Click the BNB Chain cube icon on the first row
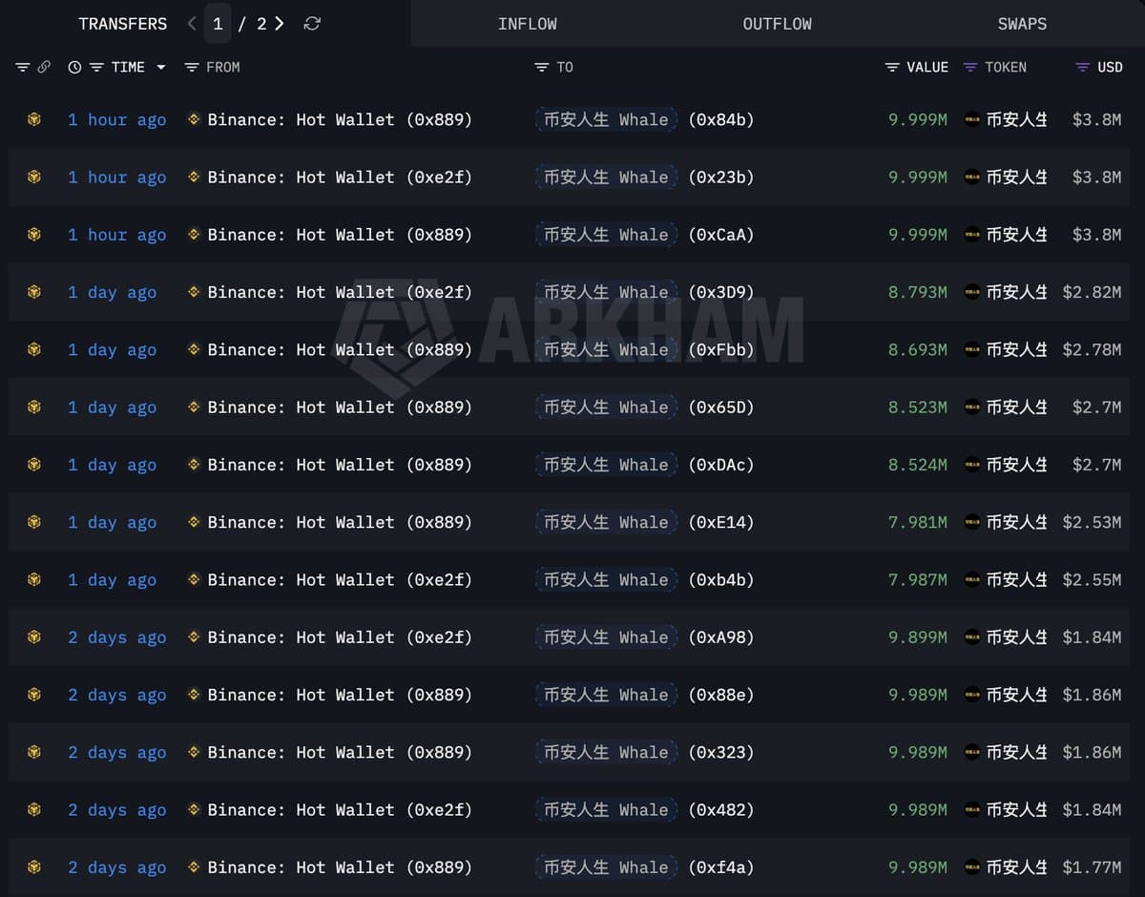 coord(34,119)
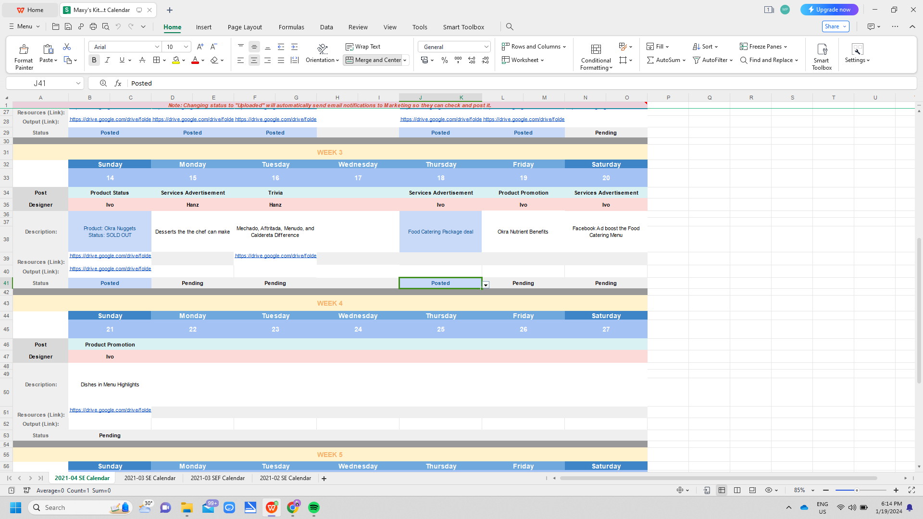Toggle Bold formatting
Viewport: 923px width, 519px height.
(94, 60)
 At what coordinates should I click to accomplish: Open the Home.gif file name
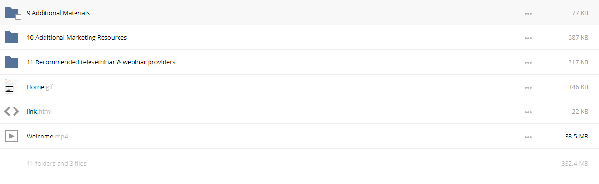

■ **Given instruction**: Return every line of the entries above unchanged, and omit the pictures.

■ **Solution to the problem**:
Click the BNB Chain cube icon on the first row
 coord(34,119)
Toggle Bold formatting
Viewport: 923px width, 519px height.
(94, 60)
 At what coordinates should I click to accomplish: Open the Home.gif file name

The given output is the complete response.